With no settlement reached, the trial, which began 4 June, resumed 13 June. At issue is whether Oracle violated a contract with HP when officials last year announced that the enterprise software giant would no longer support Intel’s Itanium chips platform, which powers HP’s high-end Integrity and NonStop server lines. HP and Oracle share about 140,000 customers, many of whom run Oracle’s enterprise applications – including database software – on HP’s Itanium-based servers.
The crux of the disagreement is an agreement that was reached in 2010, after HP filed suit following Oracle’s hiring of ex-HP CEO Mark Hurd as president. HP claims that in the written settlement of the lawsuit, Oracle agreed to continue supporting technologies used by joint customers, including the high-end Itanium-based systems.
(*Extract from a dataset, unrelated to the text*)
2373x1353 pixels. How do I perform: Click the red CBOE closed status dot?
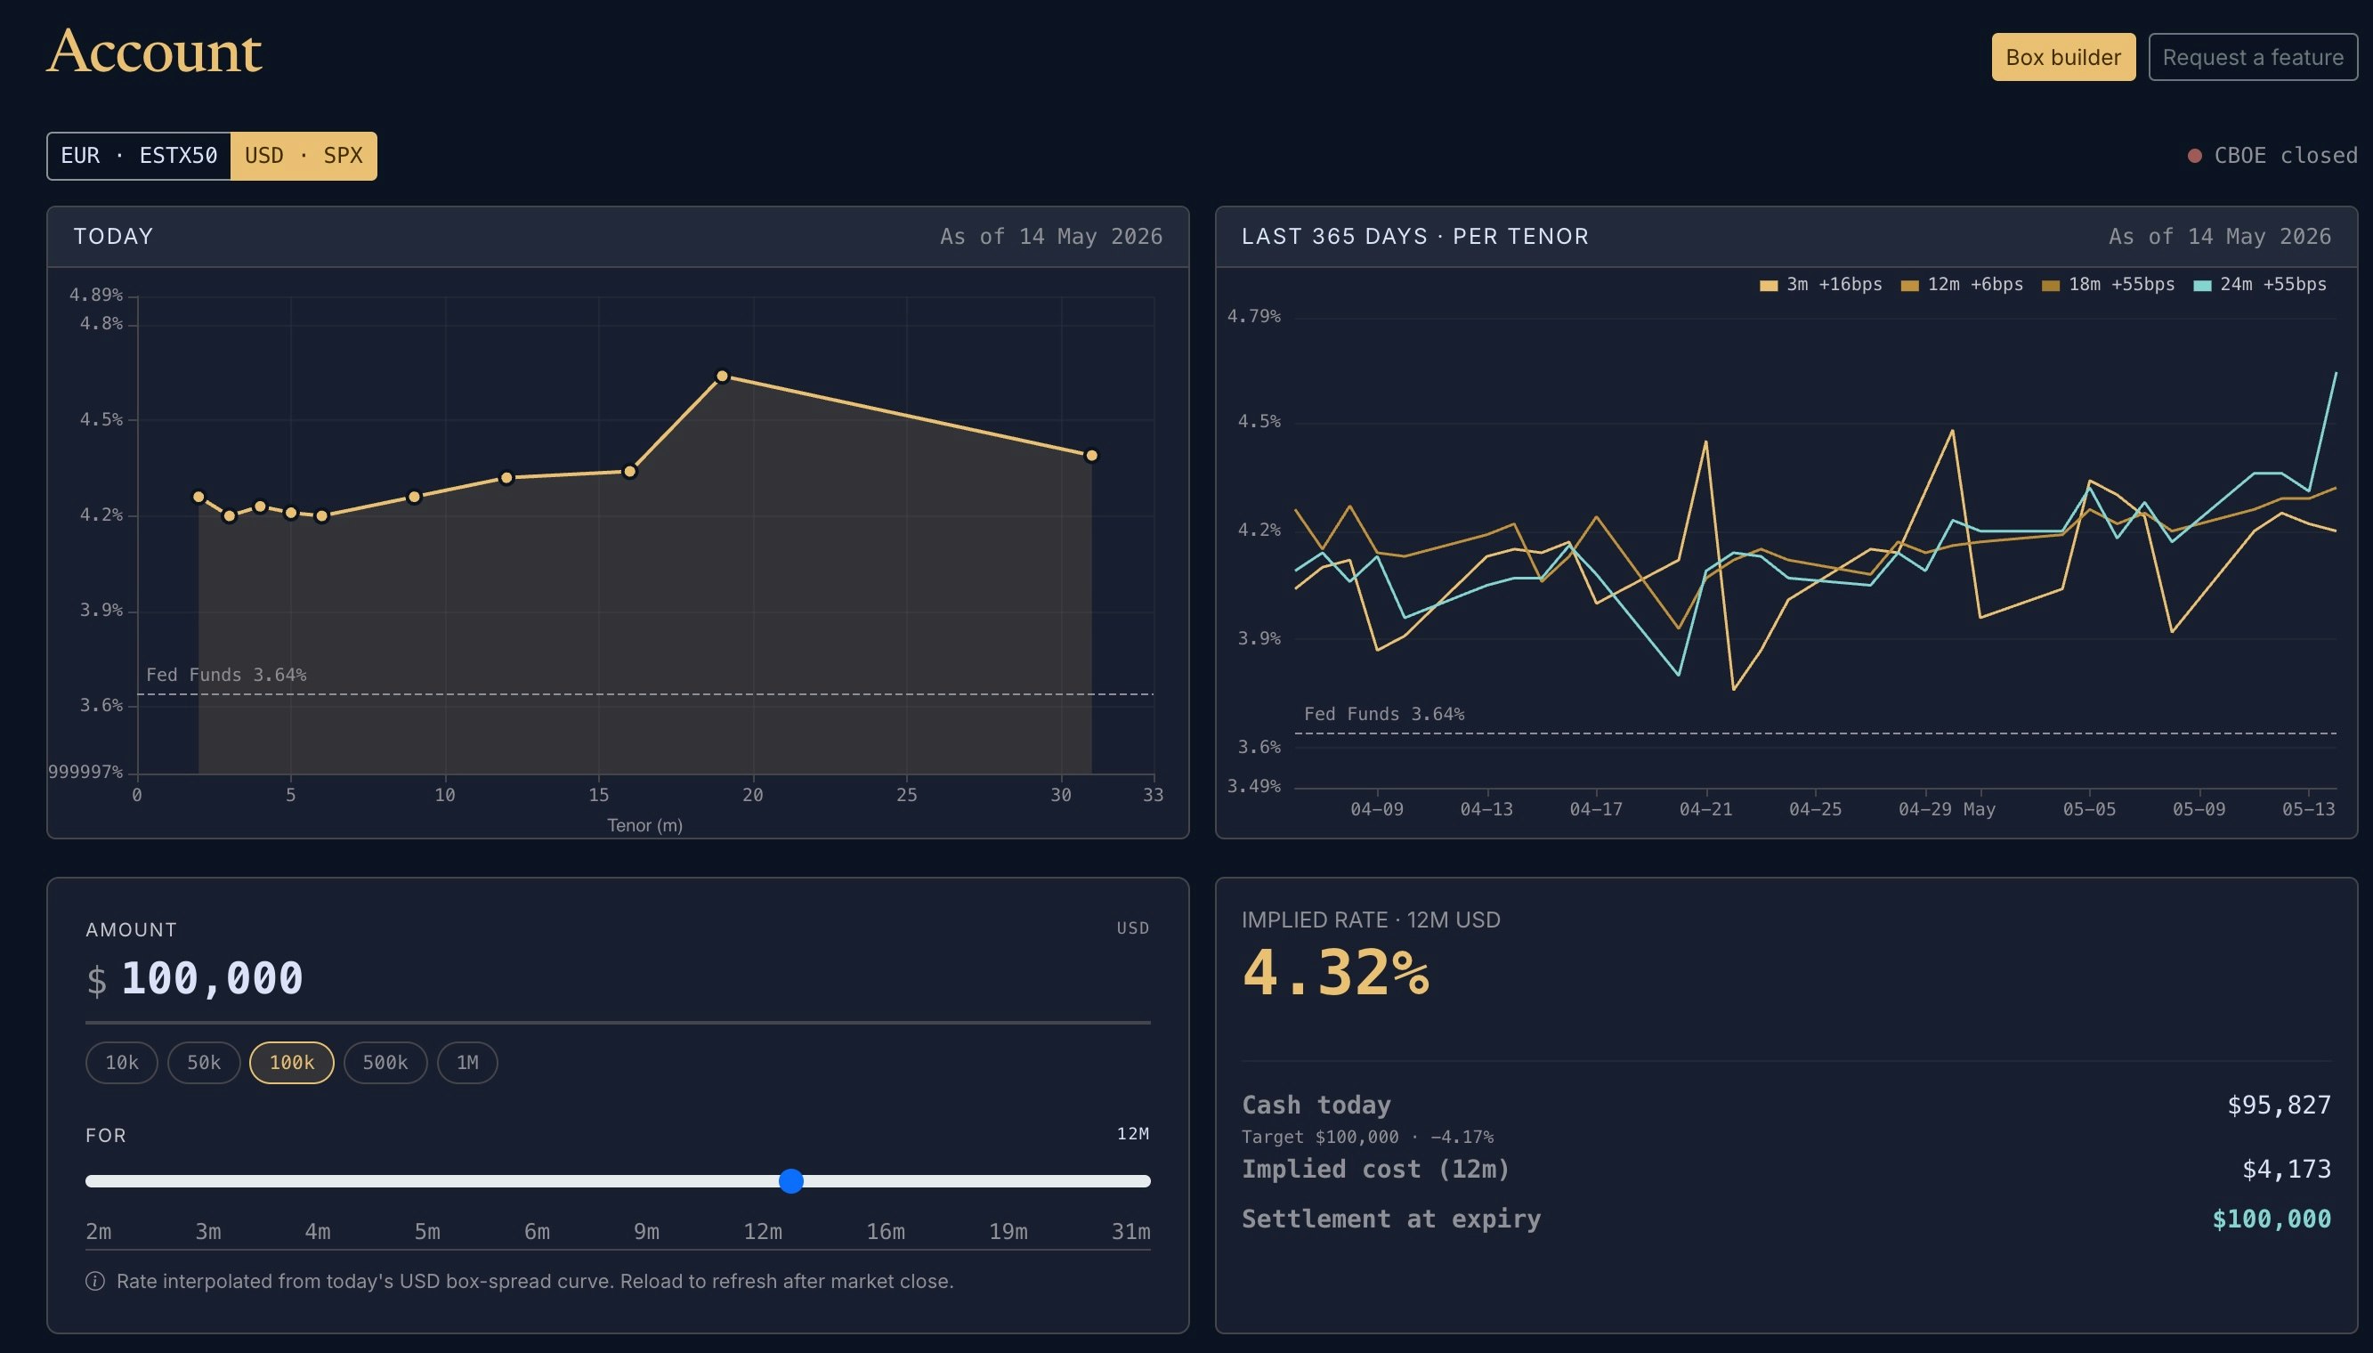tap(2195, 156)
However, Oracle executives claim that the paragraph at issue in the settlement is not a binding contract.
Oracle officials said they ended software development for Itanium after being told by Intel engineers that the chip giant was planning to shut down Itanium development. Both HP and Intel disputed the claim, saying that Itanium road maps run through much of the rest of the decade.
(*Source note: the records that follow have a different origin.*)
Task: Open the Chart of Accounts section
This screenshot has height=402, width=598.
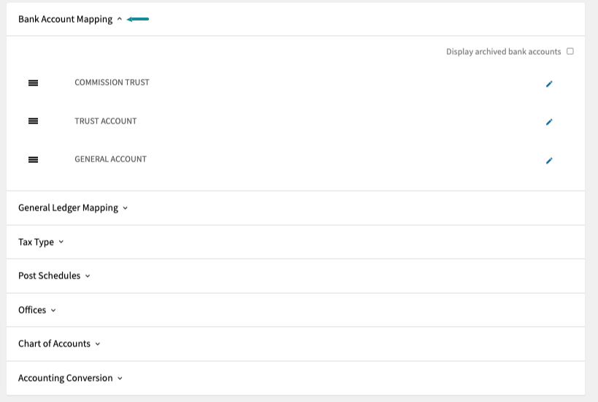Action: pos(59,344)
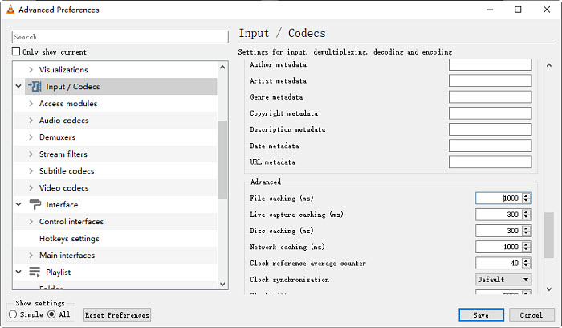Select the Simple show settings radio
Viewport: 562px width, 328px height.
[13, 314]
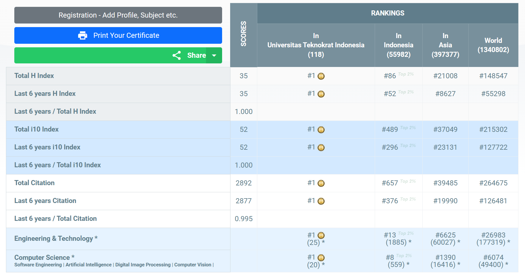Click the World rankings column header

point(493,45)
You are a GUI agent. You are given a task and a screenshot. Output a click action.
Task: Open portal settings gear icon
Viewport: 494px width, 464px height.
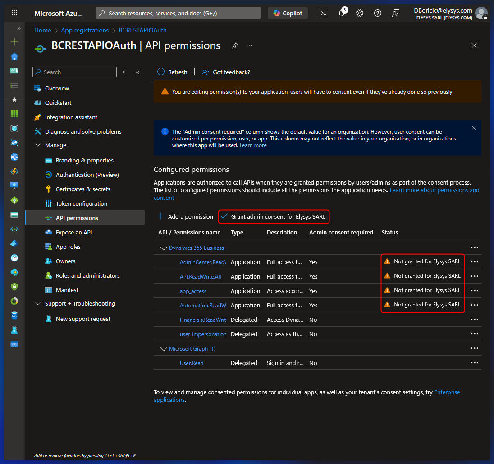click(x=360, y=13)
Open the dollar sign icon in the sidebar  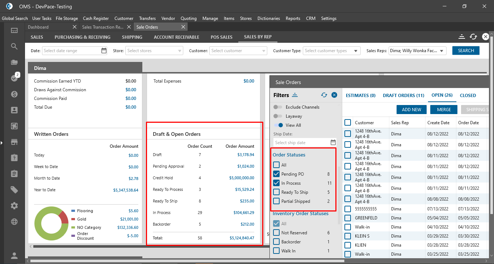click(x=14, y=94)
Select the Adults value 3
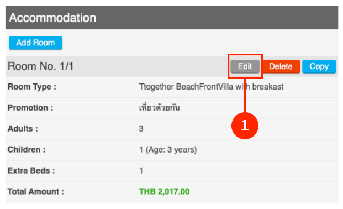The height and width of the screenshot is (209, 343). (x=141, y=129)
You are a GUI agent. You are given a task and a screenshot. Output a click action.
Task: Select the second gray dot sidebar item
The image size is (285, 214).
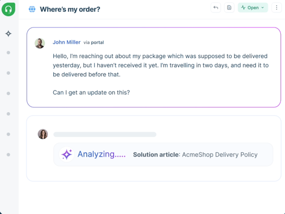9,73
HP officials argued that Oracle’s move was made in hopes of harming HP’s high-end server business and convincing joint HP and Oracle customers to migrate their workloads to the SPARC/Solaris systems, which Oracle inherited when it bought Sun Microsystems in 2010. Oracle executives accused HP of lying to customers and the industry about the future of Itanium, saying HP paid Intel more that $488 million to keep the platform alive.
HP, which has seen its Business Critical Systems (BCS) group take a revenue hit since the Oracle decision, wants the courts to order Oracle to continue supporting Itanium and pay $4 billion (£2.6bn) in damages. The BCS group saw its revenue drop 23 percent in the first quarter. HP executives blame the drop on the Oracle case, though analysts – while agreeing that Oracle’s move has hurt HP – also have noted that sales of Unix-based systems industry-wide have fallen.
Some businesses using HP’s Itanium-based systems have said they are looking around at alternatives, particularly in light of the upcoming release later this year or early next of Oracle’s 12c database, which will be the first not to support Itanium. Oracle is not the only major software maker to abandon Itanium; its decision followed similar ones by Microsoft and Red Hat.
During testimony 13 June, jurors reportedly heard from Timothy Aylott, a software executive with HP who spoke about Oracle’s work in the past to migrate its software to HP-UX, HP’s Unix variant. They also heard from Martin Fink, senior vice president of HP’s BSC unit, who testified on the importance of Oracle’s software to HP’s high-end Itanium systems. Fink reportedly is expected to continue testifying 14 June.